With hard work comes good luck. For instance, the AG sued the U.S. Navy for failing to adequately evaluate and deal with impacts from its noisy Growler jet flights from Naval Air Station Whidbey. The jets do carrier landing practice with near daily flights low over Coupeville and the Ebey’s Landing National Historical Preserve.

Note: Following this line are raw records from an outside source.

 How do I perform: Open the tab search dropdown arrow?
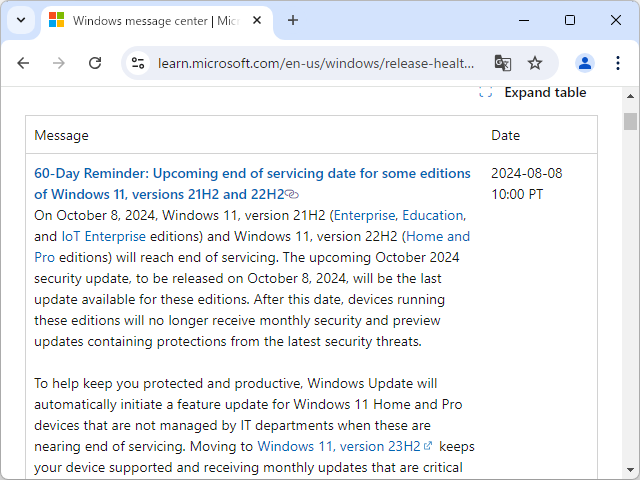pyautogui.click(x=20, y=20)
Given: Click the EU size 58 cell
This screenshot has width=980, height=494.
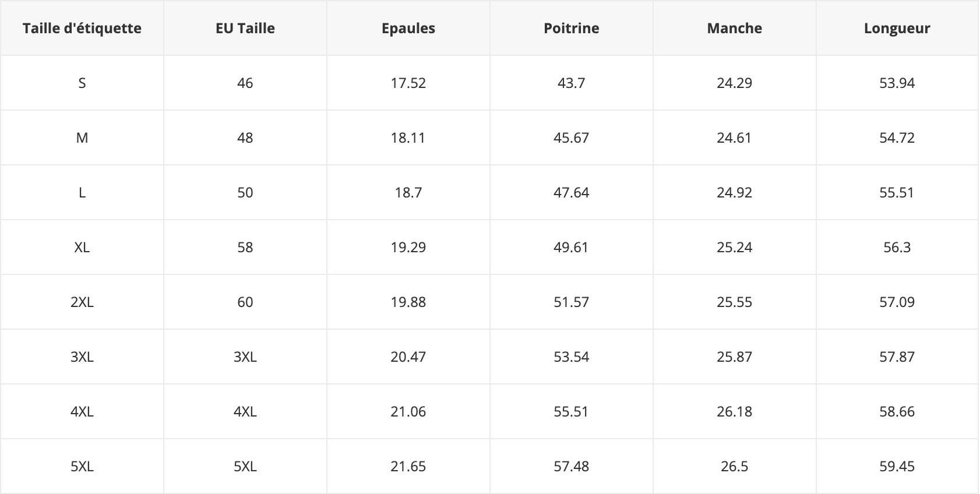Looking at the screenshot, I should click(x=245, y=247).
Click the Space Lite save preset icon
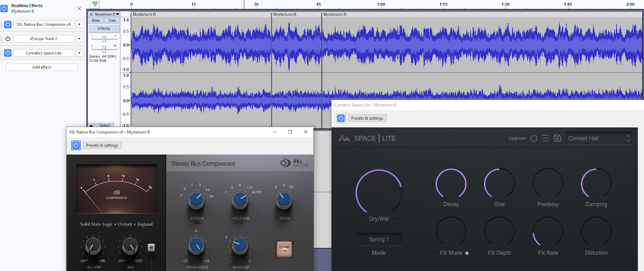Screen dimensions: 644x271 point(557,138)
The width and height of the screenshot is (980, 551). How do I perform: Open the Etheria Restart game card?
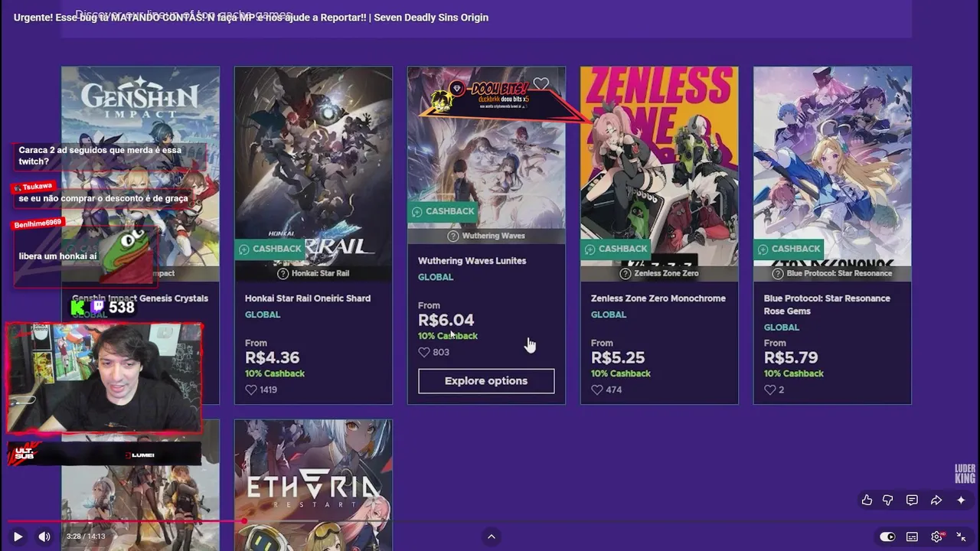313,484
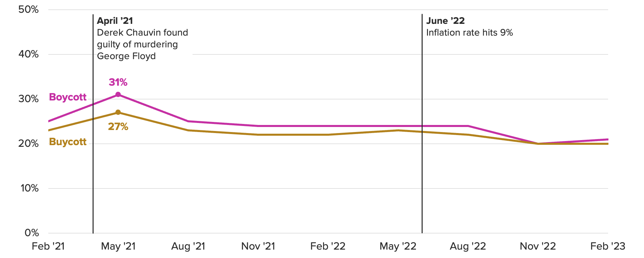Click the 40% y-axis label

point(29,54)
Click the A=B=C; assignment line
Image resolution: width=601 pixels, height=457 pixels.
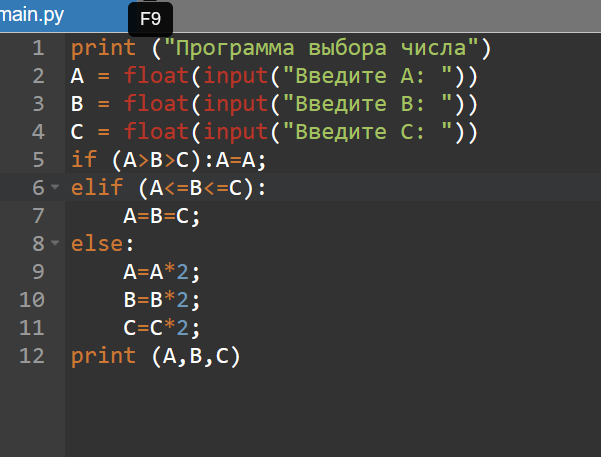tap(162, 216)

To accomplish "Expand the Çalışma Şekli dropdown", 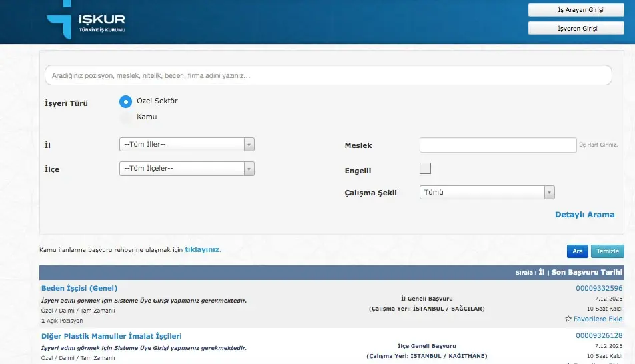I will click(487, 193).
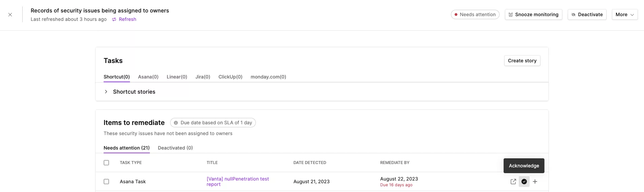Tick the Asana Task row checkbox
This screenshot has width=644, height=192.
[106, 182]
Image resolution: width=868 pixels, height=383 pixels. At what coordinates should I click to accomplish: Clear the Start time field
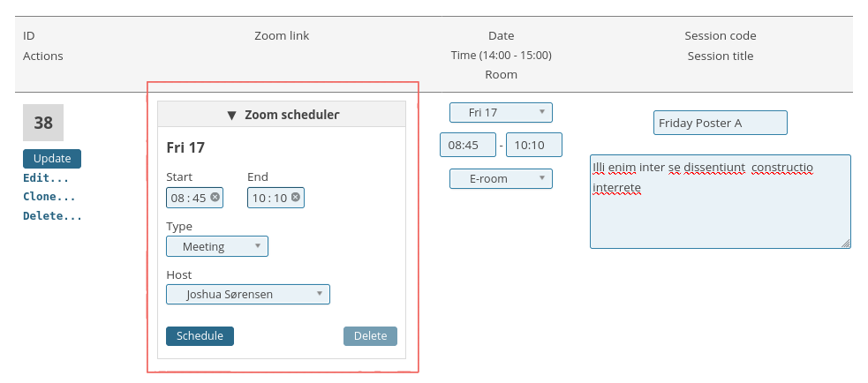tap(215, 198)
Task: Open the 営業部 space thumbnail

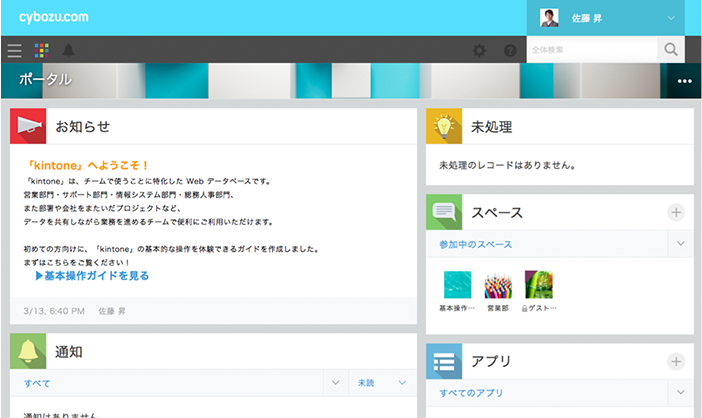Action: (x=498, y=285)
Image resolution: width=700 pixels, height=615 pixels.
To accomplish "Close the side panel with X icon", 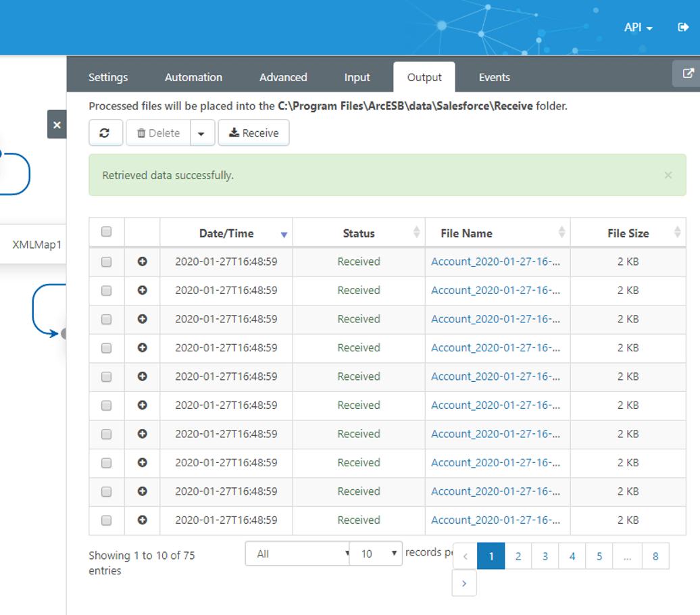I will coord(57,125).
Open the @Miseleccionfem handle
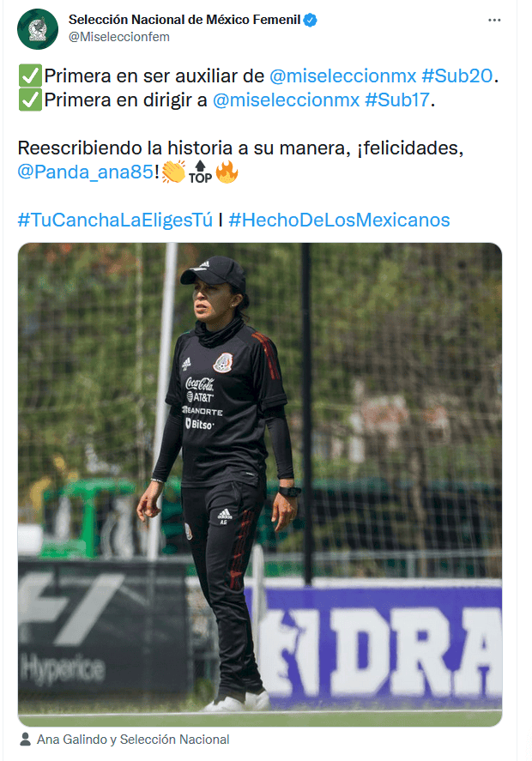Viewport: 532px width, 761px height. [119, 37]
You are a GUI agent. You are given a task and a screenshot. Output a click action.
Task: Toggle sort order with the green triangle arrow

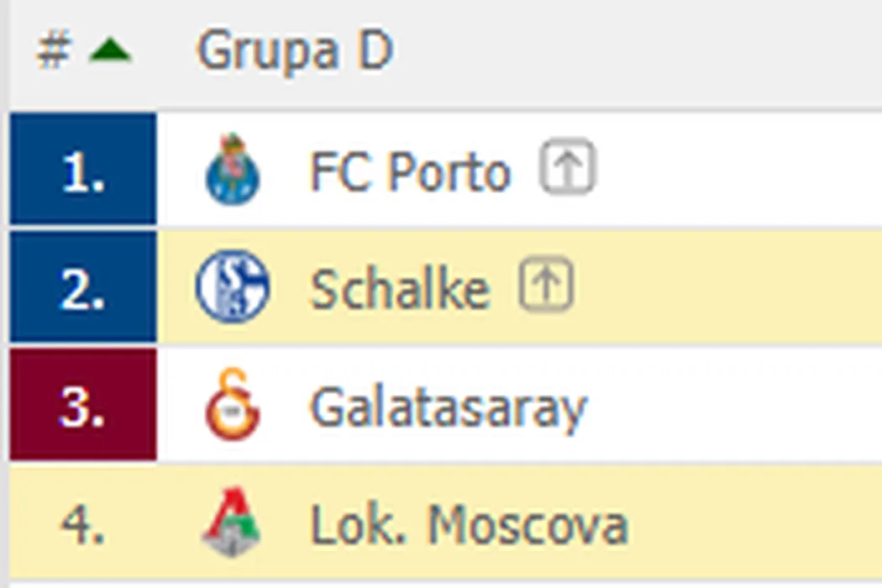tap(110, 52)
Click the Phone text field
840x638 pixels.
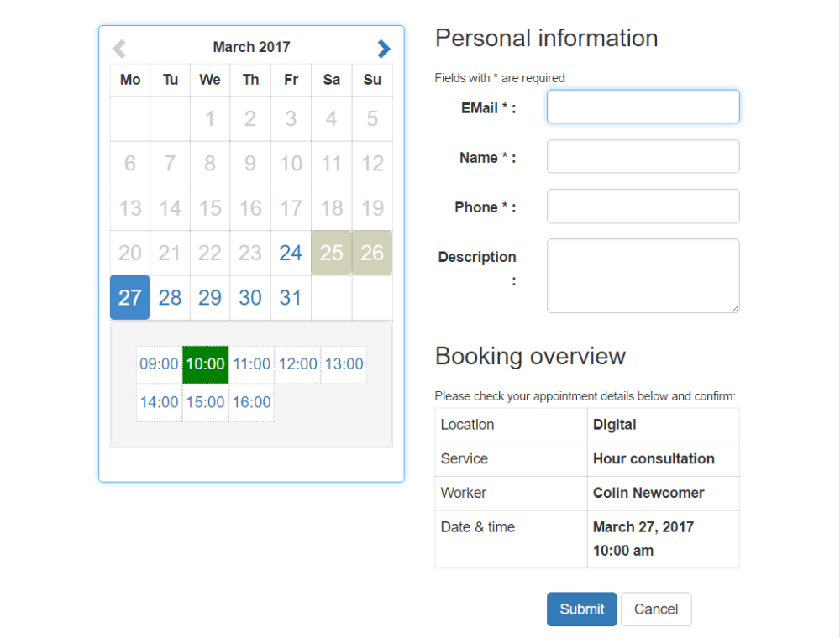(x=643, y=206)
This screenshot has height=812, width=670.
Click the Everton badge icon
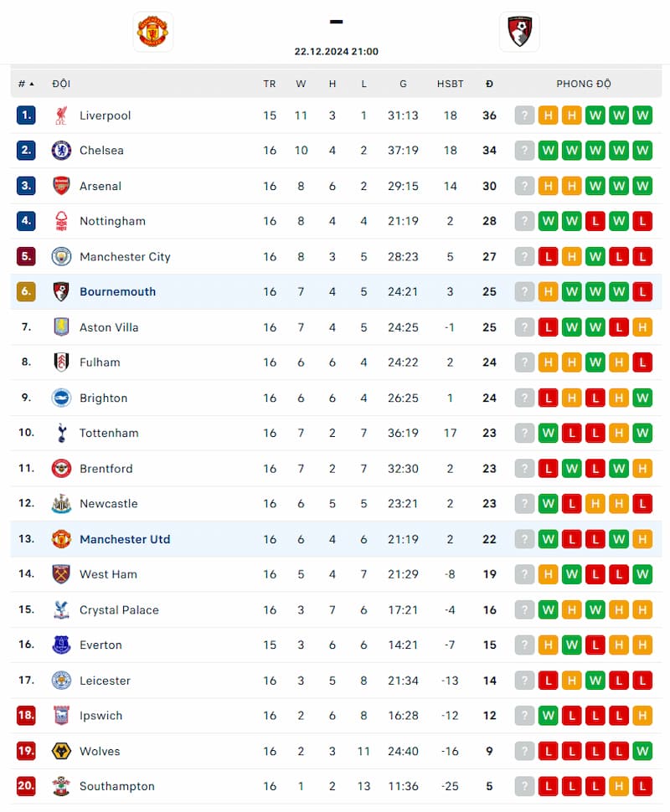tap(61, 645)
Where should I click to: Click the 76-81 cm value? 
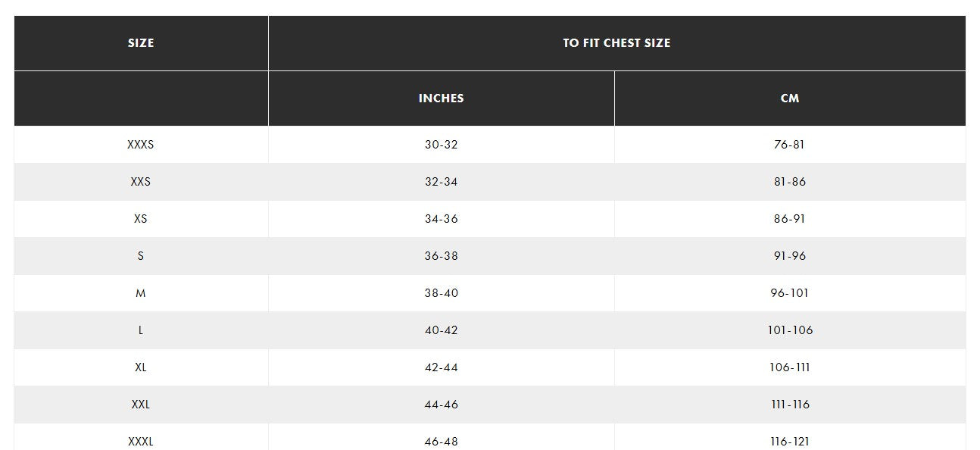coord(790,145)
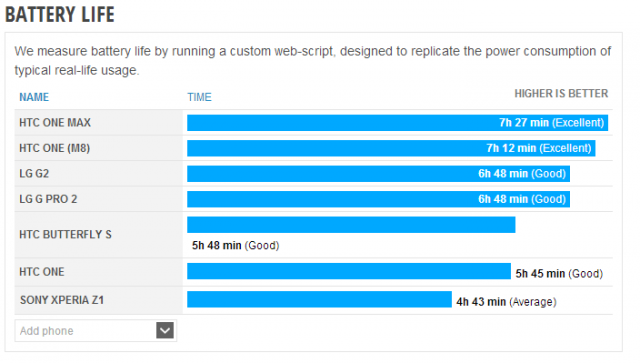
Task: Select the LG G2 row label
Action: pyautogui.click(x=34, y=174)
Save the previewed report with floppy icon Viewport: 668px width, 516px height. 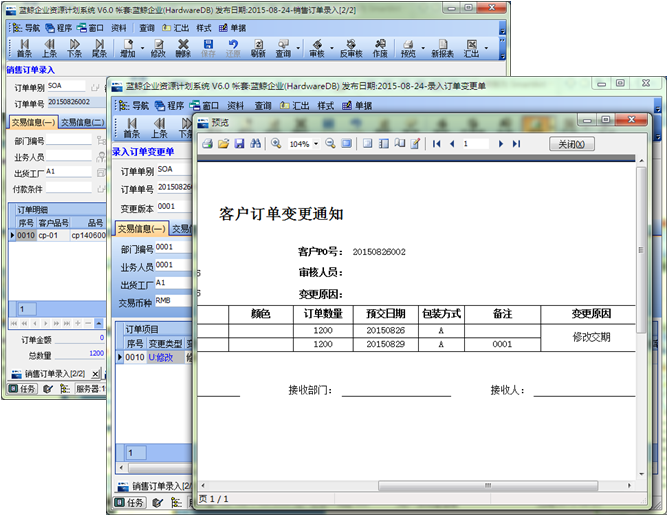(x=239, y=144)
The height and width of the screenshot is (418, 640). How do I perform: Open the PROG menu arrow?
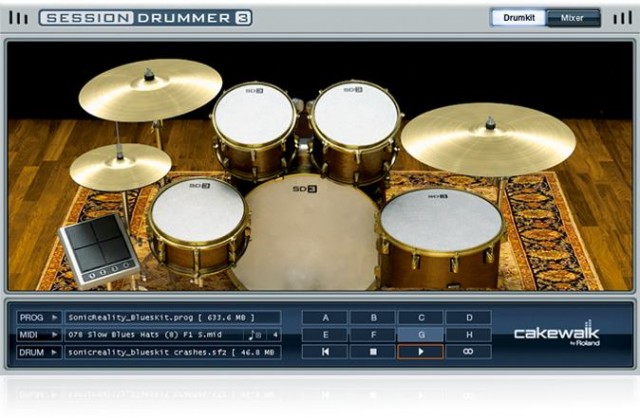pyautogui.click(x=55, y=317)
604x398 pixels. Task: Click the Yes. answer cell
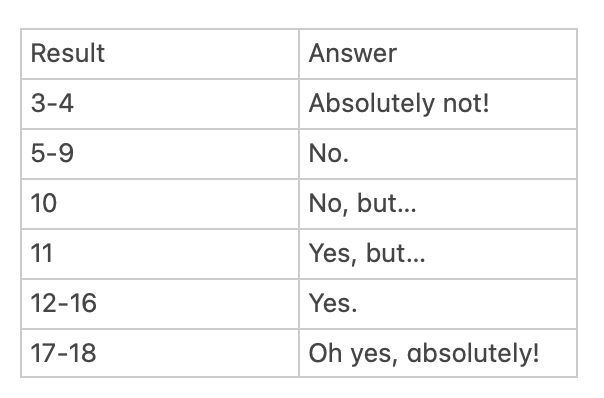[438, 304]
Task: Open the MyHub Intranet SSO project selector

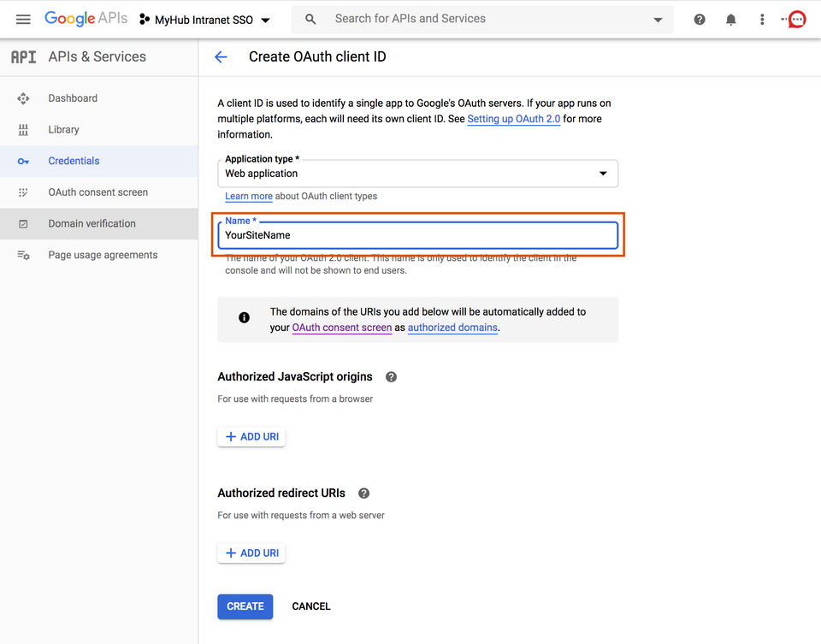Action: pos(205,20)
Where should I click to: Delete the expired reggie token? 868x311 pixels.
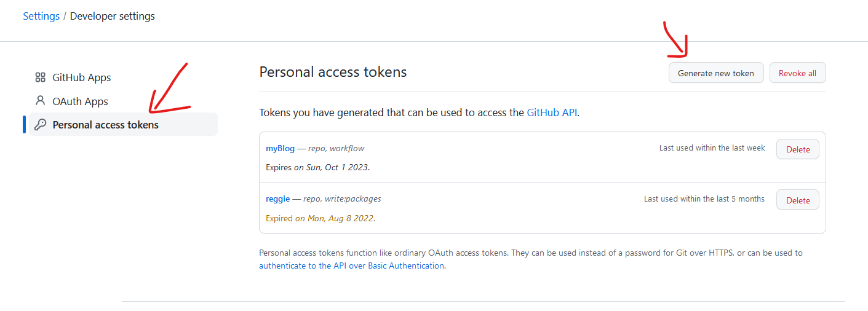click(x=798, y=200)
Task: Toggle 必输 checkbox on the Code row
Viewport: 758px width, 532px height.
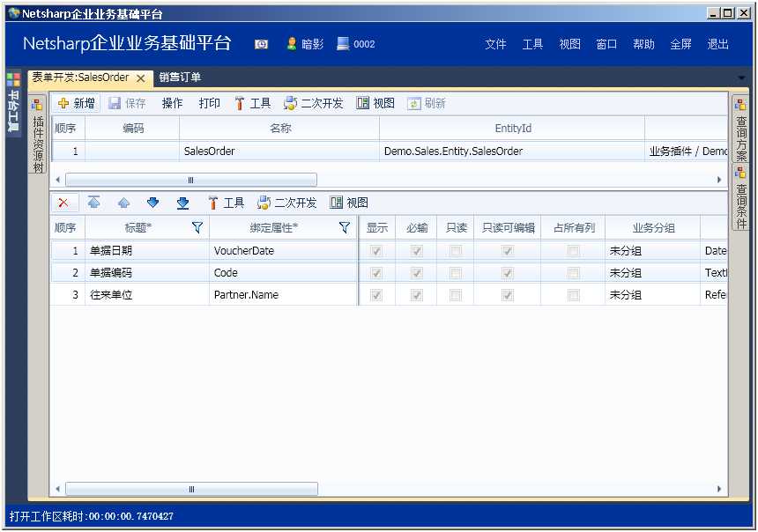Action: pyautogui.click(x=416, y=272)
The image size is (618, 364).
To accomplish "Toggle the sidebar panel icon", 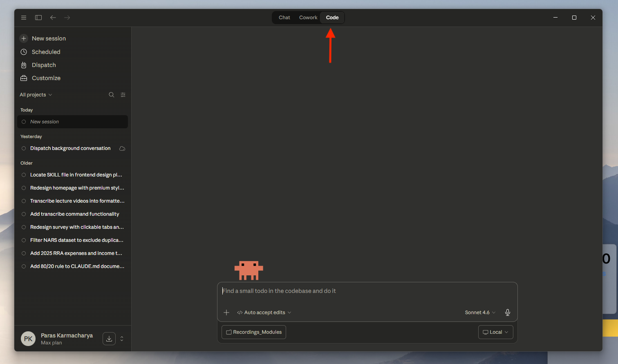I will [x=38, y=18].
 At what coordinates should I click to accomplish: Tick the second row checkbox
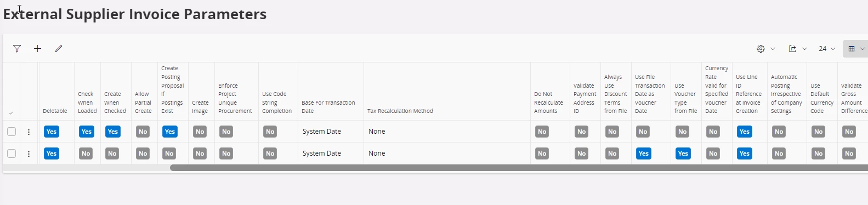(x=12, y=153)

Ferguson held a fundraiser in 2021, late one summer afternoon outside an historic barn at Ebey’s Landing. He had just finished talking about the Navy lawsuit when a loud noise shattered the bucolic setting. Three Growler jets were doing their practice run, silencing the Attorney General and driving his supporters into the bar.
A federal judge has since ruled that the Navy failed to consider impacts on school children and bird life when it added planes at its Whidbey Island base, violating the National Environmental Policy Act. One more win for the AG’s environmental division.
We have heard, this Saturday a.m., that Sen. Cantwell is not yet ready to announce her Ferguson endorsement. Fact is, however, he announced it to supporters on Thursday night. I was there and heard him.
Asked to hold off, I did from Thursday night to Saturday morning, which can be an eternity in politics.
Almost always, in such circumstances, a scribe gets burned. I was promised the first in-depth interview with Jay Inslee when he officially announced for Governor in 2012. It turned out to be 5 minutes on the phone from his car. (Rob McKenna gave me a half hour later that day.)
A couple weeks back, I was invited to “A conversation with Sen. Maria Cantwell” at the K & L Gates law firm. I accepted, only to receive a phone call from the Gates firm disinviting me. Although retired, I am still considered press.
It’s no secret I admire the public service of both Sen. Cantwell & AG Ferguson, likely will vote for both next year.
At the same time, however, will seek to honestly report on 2024 election. And that means putting myself in position to learn stuff. The most interesting developments are not the stilted stuff of press releases.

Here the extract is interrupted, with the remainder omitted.